Write out the part of the app prototyping post between "You know that" and "strongly into development.", inclusive, word for word.
─── DOCUMENT EXCERPT ───
App Prototyping tool smackdown (March edition)

You know that fantastic idea you have for an app? The one that you know will make you millions if you only knew a designer, a programmer or a UX whiz? In our previous post we spoke of how interactive prototypes bridge the gap between wireframes (or sketches) and actual experiences you can show your in-laws (or clients). They show rather than tell  how users achieve their goals quickly and pleasurably with our genius idea. Normally this is left to the pros with expensive specialized products like Balsamiq, Irise and Axure. I have used these tools and think that Axure holds the top spot, but there are many up-and-comers that are trying to break into helping realize app ideas. I have had an opportunity with colleagues and students to evaluate a few tools and want to share our reactions and let you know it’s easier than ever to make amazing examples to lead you strongly into development.
─── EXTRACTED MATERIAL ───
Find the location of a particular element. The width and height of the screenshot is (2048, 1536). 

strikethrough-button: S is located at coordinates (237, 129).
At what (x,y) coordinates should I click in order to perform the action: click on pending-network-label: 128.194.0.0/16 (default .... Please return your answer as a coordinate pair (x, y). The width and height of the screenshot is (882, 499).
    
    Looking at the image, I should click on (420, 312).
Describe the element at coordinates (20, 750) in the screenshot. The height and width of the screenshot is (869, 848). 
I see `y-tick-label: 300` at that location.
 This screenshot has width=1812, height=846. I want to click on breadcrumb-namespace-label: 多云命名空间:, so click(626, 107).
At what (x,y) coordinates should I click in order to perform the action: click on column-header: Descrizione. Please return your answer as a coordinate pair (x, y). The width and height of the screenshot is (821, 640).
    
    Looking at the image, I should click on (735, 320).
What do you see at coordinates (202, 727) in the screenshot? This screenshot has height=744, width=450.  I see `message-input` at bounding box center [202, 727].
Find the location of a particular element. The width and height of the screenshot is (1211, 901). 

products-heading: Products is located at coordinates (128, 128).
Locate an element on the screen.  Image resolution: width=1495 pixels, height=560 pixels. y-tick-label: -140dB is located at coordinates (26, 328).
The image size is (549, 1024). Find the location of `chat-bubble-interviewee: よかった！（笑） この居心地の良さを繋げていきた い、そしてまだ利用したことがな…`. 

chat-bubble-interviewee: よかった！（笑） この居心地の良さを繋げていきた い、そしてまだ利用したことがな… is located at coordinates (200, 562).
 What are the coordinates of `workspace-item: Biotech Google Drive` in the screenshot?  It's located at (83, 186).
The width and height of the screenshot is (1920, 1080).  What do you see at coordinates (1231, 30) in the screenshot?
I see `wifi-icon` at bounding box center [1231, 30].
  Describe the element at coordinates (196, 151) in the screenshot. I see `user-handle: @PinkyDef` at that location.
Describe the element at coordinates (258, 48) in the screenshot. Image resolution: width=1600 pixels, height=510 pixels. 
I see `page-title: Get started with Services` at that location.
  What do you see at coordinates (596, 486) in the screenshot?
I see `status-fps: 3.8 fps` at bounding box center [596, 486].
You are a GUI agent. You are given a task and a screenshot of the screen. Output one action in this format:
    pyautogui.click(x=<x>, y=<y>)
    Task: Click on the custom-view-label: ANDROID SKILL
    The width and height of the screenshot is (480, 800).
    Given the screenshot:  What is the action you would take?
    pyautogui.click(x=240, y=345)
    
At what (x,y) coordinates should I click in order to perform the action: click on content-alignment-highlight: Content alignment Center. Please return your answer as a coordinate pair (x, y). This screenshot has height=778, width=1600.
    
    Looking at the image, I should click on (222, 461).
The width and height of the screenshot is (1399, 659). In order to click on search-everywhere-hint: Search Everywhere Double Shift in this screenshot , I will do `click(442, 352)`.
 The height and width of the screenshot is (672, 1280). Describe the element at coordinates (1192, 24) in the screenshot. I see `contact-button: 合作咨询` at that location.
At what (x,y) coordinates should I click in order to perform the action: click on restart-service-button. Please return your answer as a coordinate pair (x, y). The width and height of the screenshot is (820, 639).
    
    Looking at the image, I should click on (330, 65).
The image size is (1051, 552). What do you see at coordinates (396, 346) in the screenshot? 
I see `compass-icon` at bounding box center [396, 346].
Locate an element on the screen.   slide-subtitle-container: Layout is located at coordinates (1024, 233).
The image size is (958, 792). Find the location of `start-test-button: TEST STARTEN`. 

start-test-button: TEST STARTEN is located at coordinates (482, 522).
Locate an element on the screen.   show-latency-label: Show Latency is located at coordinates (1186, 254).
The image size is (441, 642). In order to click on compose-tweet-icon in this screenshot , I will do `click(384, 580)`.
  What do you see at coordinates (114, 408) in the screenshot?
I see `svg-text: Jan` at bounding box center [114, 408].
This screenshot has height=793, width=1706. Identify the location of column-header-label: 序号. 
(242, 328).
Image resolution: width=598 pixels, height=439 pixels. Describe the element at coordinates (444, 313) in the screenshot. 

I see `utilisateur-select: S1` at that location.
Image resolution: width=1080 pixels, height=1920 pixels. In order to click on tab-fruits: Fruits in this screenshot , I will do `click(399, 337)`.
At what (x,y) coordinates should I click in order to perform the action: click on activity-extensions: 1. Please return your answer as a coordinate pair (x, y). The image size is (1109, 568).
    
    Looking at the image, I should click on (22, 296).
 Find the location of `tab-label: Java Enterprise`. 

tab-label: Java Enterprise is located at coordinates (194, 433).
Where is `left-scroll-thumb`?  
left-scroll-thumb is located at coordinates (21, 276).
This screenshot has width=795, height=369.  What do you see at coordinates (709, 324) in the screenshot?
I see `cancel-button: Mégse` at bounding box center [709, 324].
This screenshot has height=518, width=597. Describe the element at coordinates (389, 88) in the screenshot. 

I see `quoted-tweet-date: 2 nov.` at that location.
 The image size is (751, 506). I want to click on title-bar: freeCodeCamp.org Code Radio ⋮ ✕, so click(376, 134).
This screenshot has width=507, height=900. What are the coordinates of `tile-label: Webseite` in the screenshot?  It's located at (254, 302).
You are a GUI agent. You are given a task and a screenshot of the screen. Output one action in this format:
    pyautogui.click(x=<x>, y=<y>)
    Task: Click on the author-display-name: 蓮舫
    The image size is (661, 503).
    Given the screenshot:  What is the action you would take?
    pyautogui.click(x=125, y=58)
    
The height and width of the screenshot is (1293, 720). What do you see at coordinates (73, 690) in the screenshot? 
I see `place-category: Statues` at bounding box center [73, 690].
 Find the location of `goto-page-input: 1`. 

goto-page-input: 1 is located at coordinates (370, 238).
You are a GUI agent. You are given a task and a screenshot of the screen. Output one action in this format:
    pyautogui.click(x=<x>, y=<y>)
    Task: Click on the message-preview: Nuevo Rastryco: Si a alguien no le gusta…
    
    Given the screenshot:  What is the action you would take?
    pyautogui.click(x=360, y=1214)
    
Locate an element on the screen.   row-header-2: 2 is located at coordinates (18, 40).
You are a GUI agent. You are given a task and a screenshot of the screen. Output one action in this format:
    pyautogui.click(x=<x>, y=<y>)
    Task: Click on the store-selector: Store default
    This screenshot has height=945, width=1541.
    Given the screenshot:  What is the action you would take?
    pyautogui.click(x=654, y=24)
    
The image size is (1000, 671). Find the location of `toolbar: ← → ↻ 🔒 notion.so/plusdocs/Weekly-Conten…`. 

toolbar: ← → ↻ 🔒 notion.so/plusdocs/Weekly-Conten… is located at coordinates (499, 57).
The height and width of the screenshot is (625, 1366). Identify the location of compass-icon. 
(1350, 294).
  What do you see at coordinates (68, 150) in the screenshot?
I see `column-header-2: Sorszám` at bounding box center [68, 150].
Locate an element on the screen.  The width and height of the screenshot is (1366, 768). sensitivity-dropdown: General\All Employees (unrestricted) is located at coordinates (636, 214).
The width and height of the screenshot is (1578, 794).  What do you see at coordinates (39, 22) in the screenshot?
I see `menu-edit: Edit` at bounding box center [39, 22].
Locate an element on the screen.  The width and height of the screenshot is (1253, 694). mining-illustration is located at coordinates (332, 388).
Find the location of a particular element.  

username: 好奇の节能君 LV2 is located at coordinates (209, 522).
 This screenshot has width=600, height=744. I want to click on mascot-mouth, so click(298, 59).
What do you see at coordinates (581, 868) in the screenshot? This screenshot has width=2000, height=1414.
───
*SOLUTION BELOW:*
You know that fantastic idea you have for an app? The one that you know will make you millions if you only knew a designer, a programmer or a UX whiz? In our previous post we spoke of how interactive prototypes bridge the gap between wireframes (or sketches) and actual experiences you can show your in-laws (or clients). They show rather than tell  how users achieve their goals quickly and pleasurably with our genius idea. Normally this is left to the pros with expensive specialized products like Balsamiq, Irise and Axure. I have used these tools and think that Axure holds the top spot, but there are many up-and-comers that are trying to break into helping realize app ideas. I have had an opportunity with colleagues and students to evaluate a few tools and want to share our reactions and let you know it’s easier than ever to make amazing examples to lead you strongly into development.